Ending "Right to Work"

On Saturday January 16 2021, the Virginia Our Revolution organization sponsored an online kickoff meeting featuring progressive Democratic Party members of the General Assembly (Virginia’s state legislature) and labor leaders to get behind a Bill, House Bill 1755, in the House of Delegates, the lower house of the General Assembly. This bill would repeal Virginia’s longstanding “Right to Work” statute, which is seen by organized labor as a major obstacle to unionization in Virginia.

Last year, there was also an attempt to repeal “Right to Work” in Virginia, but it was blocked in the legislature by a combination of Republicans and conservative Democrats, the latter including Governor Ralph Northam. The argument for opposing the repeal was, as always, that abolishing right to work would cause companies to not to want to come to Virginia, and thus would “cost jobs.”

At the Saturday meeting, the chief sponsor of House Bill 1755, Delegate (state representative) Lee J. Carter , an openly declared socialist from Northern Virginia, provided an interesting history of “Right to Work” in the United States.

Two other Democratic co-sponsors of HB 1755 also spoke at the kickoff meeting.

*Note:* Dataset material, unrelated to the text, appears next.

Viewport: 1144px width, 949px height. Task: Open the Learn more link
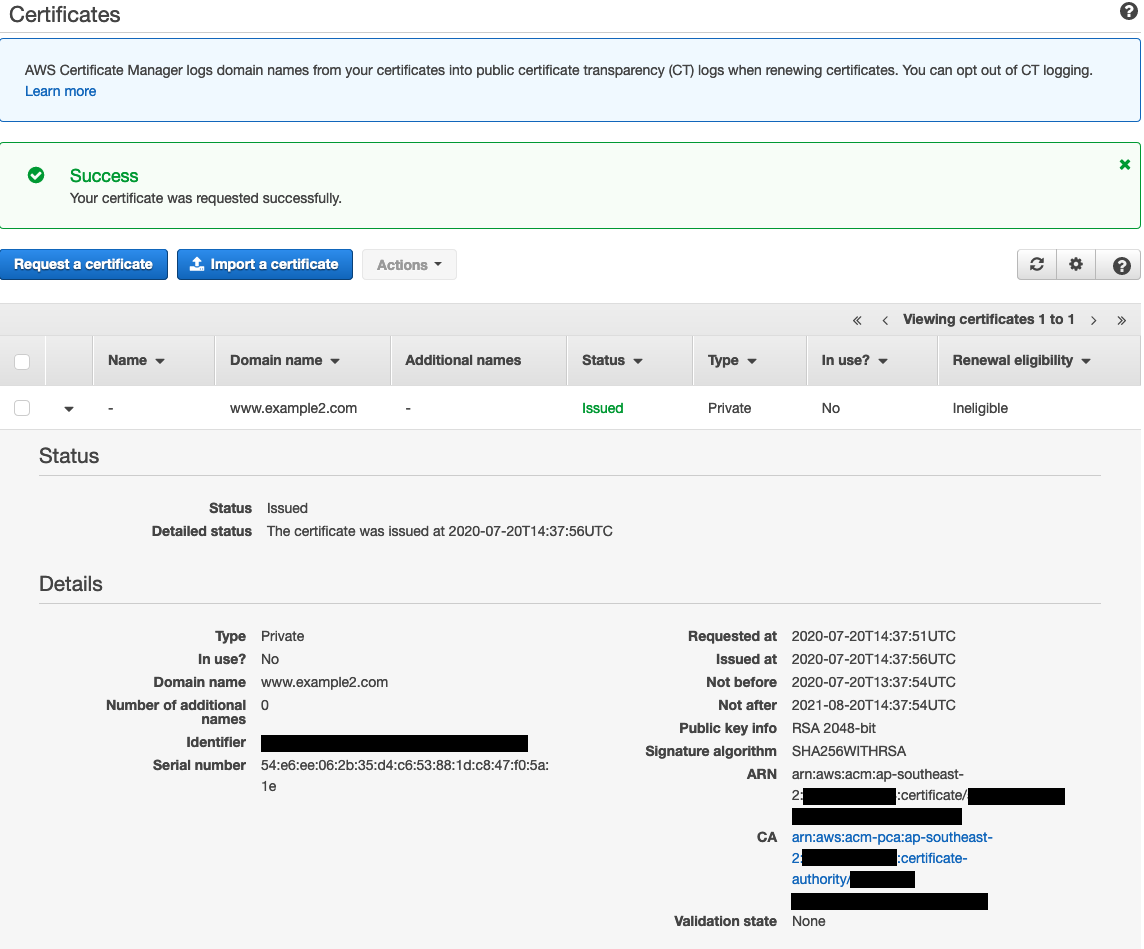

Delegate Joshua Cole, who represents the area of Fredericksburg and Stafford County in Northern Virginia, pointing out the relevance of the effort to repeal Right to Work to the upcoming Martin Luther King day holiday, stated that the “Black-white economic divide [in the United States] is as great as it was in 1968,” when King was murdered while supporting African-American sanitation workers in Memphis, Tennessee. Cole and other speakers explained that anti-labor measures are also anti-minority measures. Delegate Sally Hudson, who represents the city of Charlottesville and environs, also emphasized the racist roots of “Right to Work.”

Labor spoke out powerfully at the kickoff meeting. Joshua Armstead, Vice President of Unite-Here Local 23, which represents workers in Washington DC and Northern Virginia, Don Slaiman from the International Brotherhood of Electrical Workers, and Virginia Diamond, President of the AFL-CIO of Northern Virginia, all pledged their support to the bill. Speakers also included Larry Cohen, Chairman of Our Revolution, Sandra Klassen, Chair of Our Revolution-Northern Virginia, and Michelle Woolley, chair of the Coalition to Repeal Right to Work.

This year there are state elections in Virginia for governor, lieutenant governor, and all 100 seats in the House of Delegates. By Virginia law, Governor Northam cannot run for re-election and the issue of right to work is sure to be an issue in the campaign.

Meanwhile, supporters of repeal are circulating a petition to help drum up public support for HB 1755. [2]

Fredericksburg Canvass Launch w/ Eric Holder

Fredericksburg Canvass Launch w/ Eric Holder

Joshua Cole was listed as a sponsor of a "Fredericksburg Canvass Launch w/ Eric Holder" along with Qasim Rashid and Jess Foster dated 11/2/2019[3]:

2017 Virginia Delegate Candidates Endorse State Level Single Payer Health-Care

VA Single Payer.jpg

Joshua Cole was among the Virginia Delegate Candidates as announced during a press conference arranged by Lee J. Carter who endorse state-level single payer health-care.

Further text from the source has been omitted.